Artinya, “(13) Itulah batas-batas hukum Allah. Siapa saja taat kepada Allah dan Rasul-Nya, niscaya Allah akan memasukkannya ke dalam surga-surga yang mengalir di bawahnya sungai-sungai, mereka kekal di dalamnya; dan itulah kemenangan yang besar. (14) Siapa saja mendurhakai Allah dan rasul-Nya, dan melanggar batas-batas hukum-Nya, niscaya Allah akan memasukkannya ke dalam api neraka, ia kekal di dalamnya dan akan mendapat azab yang menghinakan.”

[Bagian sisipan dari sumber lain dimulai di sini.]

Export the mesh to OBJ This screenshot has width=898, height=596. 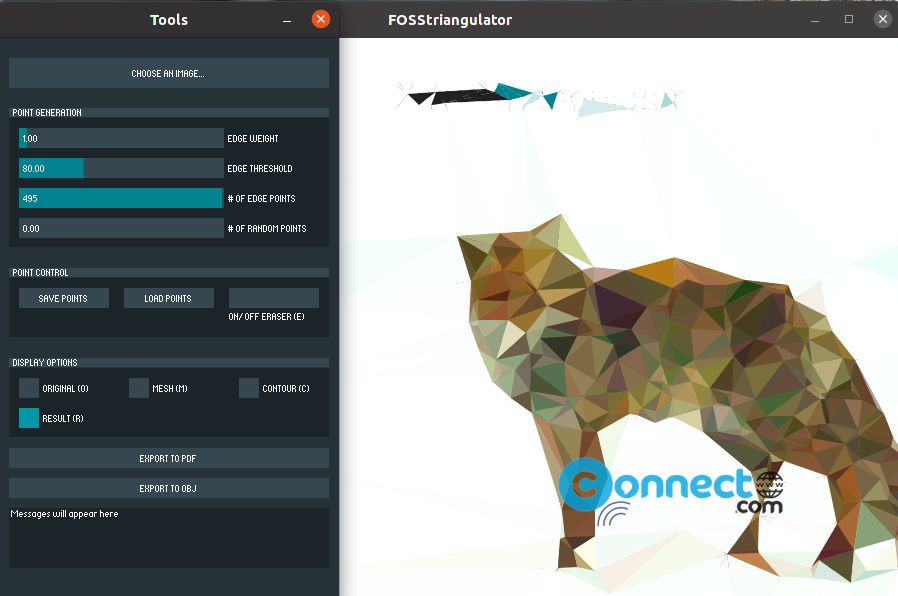[168, 488]
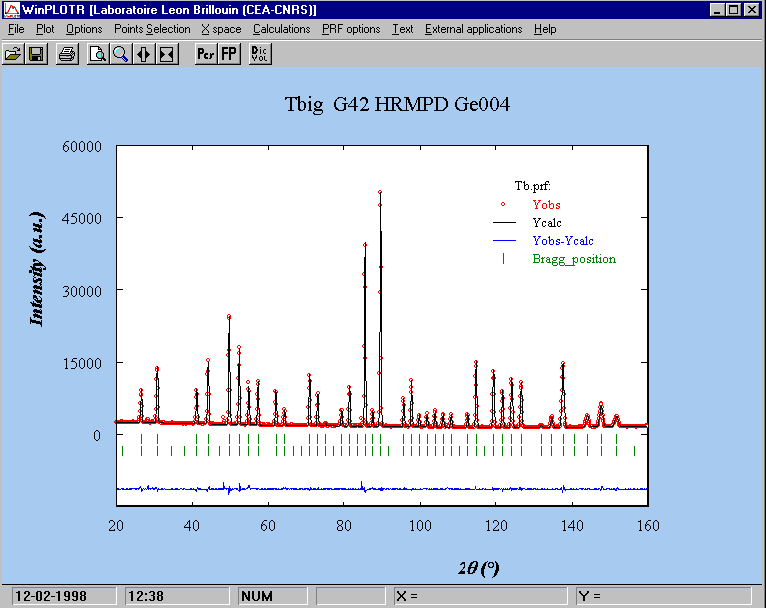The height and width of the screenshot is (608, 766).
Task: Open the PRF options menu
Action: [351, 29]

Berkaitan dengan ayat ini kemudian muncul pertanyaan, apakah orang mukmin akan dimasukkan ke neraka selama-lamanya bila tidak menjalankan hukum waris sebagaimana cakupan ayat yang sangat umum?


Imam Abu Ja’far At-Thabari (224-310 H/839-923 M) menyatakan ya, ia akan kekal di neraka bila penentangannya terhadap hukum waris diikuti dengan keraguan terhadap ayat Al-Qur’an yang telah menjelaskannya, seperti pengingkaran kaum munafik saat turun ayat 11 dan 12. Keraguan dan pengingkaran inilah yang kemudian menjadikannya keluar dari agama Islam.

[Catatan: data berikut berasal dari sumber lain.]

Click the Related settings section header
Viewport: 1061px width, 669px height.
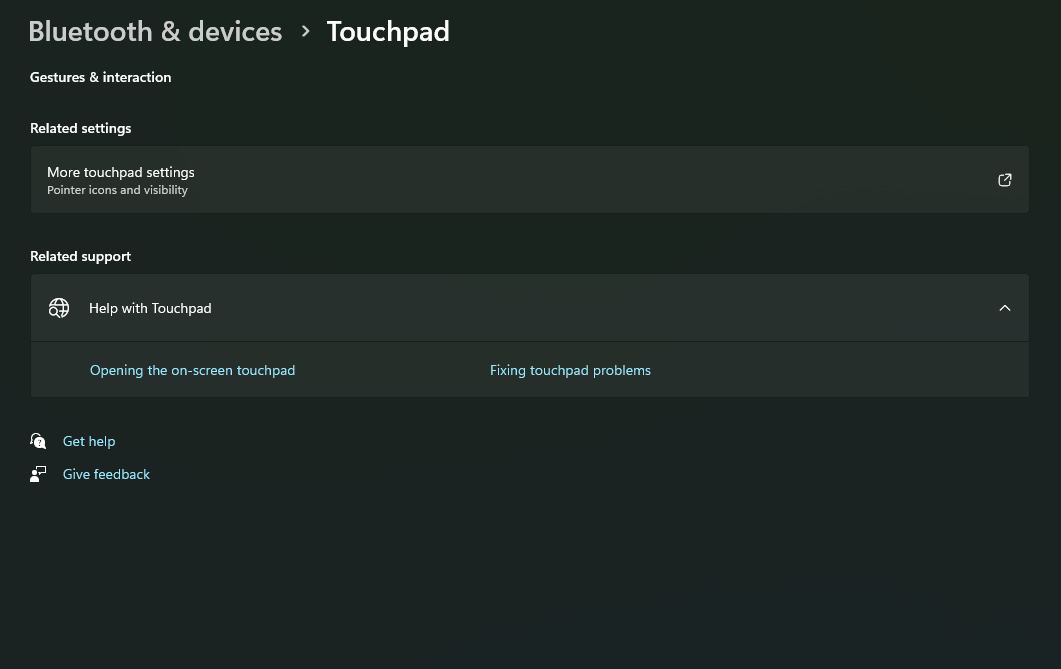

Dengan lebih lugas Imam Ahmad As-Shawi (1175-1241 H/1761-1852 M) menyatakan, bila orang tersebut mati dalam kondisi berstatus muslim maka maksud ‘di neraka selama-lamanya’ adalah waktu yang sangat lama. Sedangkan bila mati dalam kondisi kafir maka ia benar-benar akan kekal di neraka. (Abu Ja’far at-Thabari Muhammad bin Jarir bin Yazid bin Katsir bin Ghalib, Jami’ul Bayan fi Ta’wilil Qur’an,  [Beirut, Muassasatur Risalah: 1420 H/2000 M], juz VIII, halaman 71-72); dan (Ahmad bin Muhammad as-Shawi, Hasyiyyatus Shawi ‘ ala Tafsiril Jalalain, [Beirut, Darul Fikr: 1424 H/2004 M], juz I, halaman 277).


Bila dicermati, saat mengungkapkan orang yang dimasukkan ke surga Al-Qur’an menggunakan diksi orang banyak خَالِدِينَ فِيهَا “mereka kekal di surga” sebagaimana ayat 13. Sebaliknya, saat menyebutkan orang yang dimasukkan ke neraka Al-Qur’an menggunakan diksi orang satu خَالِدًا فِيهَا “ia kekal di neraka”. Lalu apa hikmaknya?


Imam Ahmad As-Shawi menjelaskan, sebagaimana orang disiksa dengan neraka, ia juga disiksa dengan keterasingan dari orang lain; demikian pula sebagaimana orang diberi nikmat surga, ia juga diberi nikmat berkumpul dan saling mengunjungi dengan orang-orang tercintanya di sana. (As-Shawi, Hasyiyyatus Shawi, juz I, halaman 277).


Adapun maksud frasa penutup ayat 13: وَذَلِكَ الْفَوْزُ الْعَظِيمُ “dan itulah kemenangan yang besar” adalah masuk dan kekal di surga merupakan kemenangan besar dan keberuntungan yang tiada banding.


Adapun maksud frasa penutup ayat 14: وَلَهُ عَذَابٌ مُهِينٌ “ia kekal di dalamnya dan akan mendapat azab yang menghinakan”, adalah masuk dan kekal di neraka merupakan azab yang sangat besar yang pasti menghinakannnya. (Muhammad As-Sayyid Thanthawi, Al-Wasith, juz I, halaman 884). Wallahu a'lam.